@paninid It very much depends on just what caught your interest.
As far as text & old-school websites go, #wget still does an admirable job.
For #youtube and a number of other sites, #ytdlp (yt-dlp) is decent and its quality selectors & filtering are very helpful in making the most out of limited storage.
Text tends to compress very well, so a btrfs filesystem using zstd will be able to contain quite a lot.
Cloud storage is an option if you encrypt client-side, otherwise you risk deletion.
@paninid #Google among others has been caught deleting anything it deems copyright-infringing from private storage, as has Dropbox (https://old.reddit.com/r/DataHoarder/comments/v8danc/justin_roiland_cocreator_of_rick_and_morty/) even when you *own* the copyright.
As with most such stored data, backups are still essential and the 3-2-1 rule comes highly recommended.
That is, at least 3 backups, on at least 2 different media and at least 1 offsite.

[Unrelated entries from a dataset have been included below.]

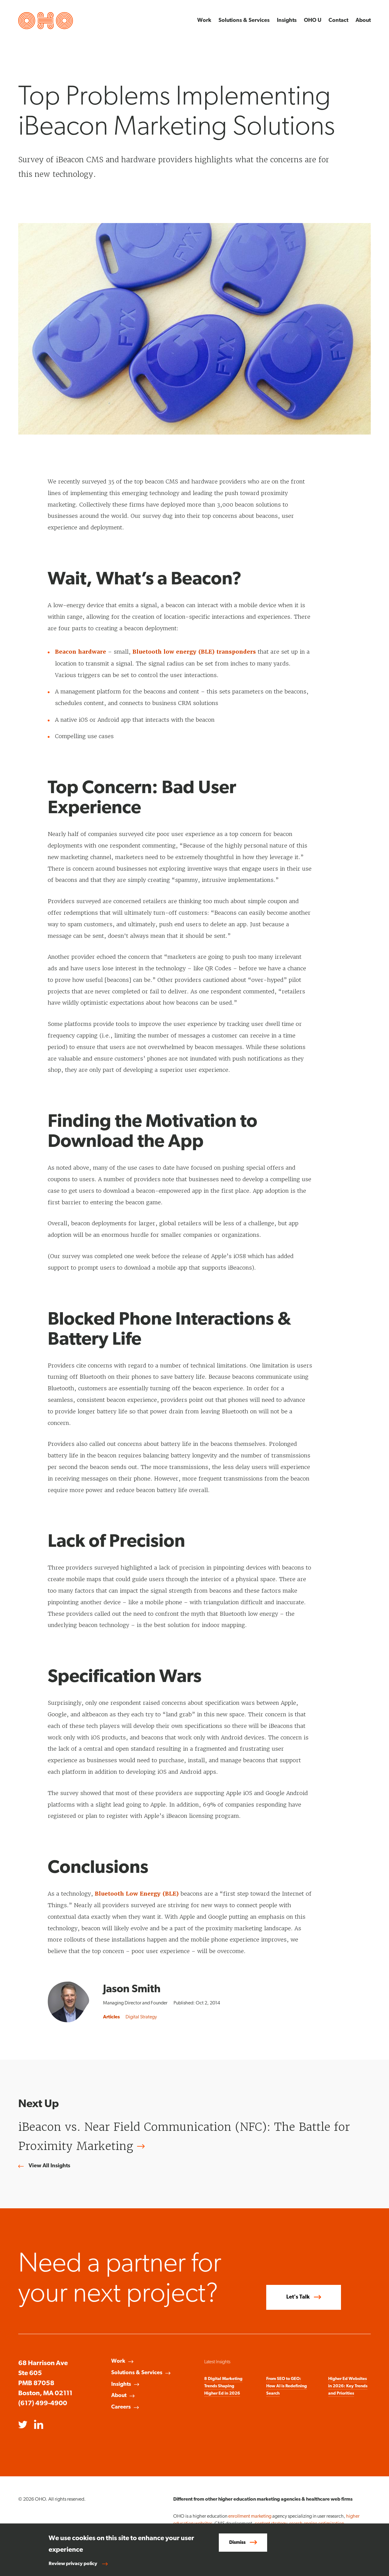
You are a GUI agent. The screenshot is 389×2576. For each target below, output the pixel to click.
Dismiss (237, 2542)
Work (204, 20)
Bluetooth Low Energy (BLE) (137, 1893)
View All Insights (49, 2166)
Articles (111, 2017)
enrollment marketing (249, 2516)
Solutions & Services (244, 20)
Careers (121, 2407)
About (363, 20)
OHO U (312, 20)
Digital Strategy (141, 2017)
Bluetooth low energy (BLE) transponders (194, 651)
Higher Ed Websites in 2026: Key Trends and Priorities (347, 2386)
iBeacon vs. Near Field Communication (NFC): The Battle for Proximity (184, 2136)
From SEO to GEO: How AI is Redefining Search (286, 2386)
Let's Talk (298, 2297)
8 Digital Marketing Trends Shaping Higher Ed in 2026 (223, 2386)
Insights (287, 20)
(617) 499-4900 (42, 2403)
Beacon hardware (80, 651)
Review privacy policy (73, 2563)
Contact (338, 20)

Versioning & deduplicating backup solutions like #BorgBackup and #Duplicity make that easier to accomplish over time.
@paninid That media part used to refer to different storage media types but that aged relatively badly as digital storage media became both more limited in options *and* more reliable.
So two different hard-drives for example is fine. Or SSDs, assuming you connect them periodically so they don't suffer data-loss.
As always, using filesystems able to detect corruption like zfs & btrfs and *running* the scrubs necessary to ensure they do detect problems must be done.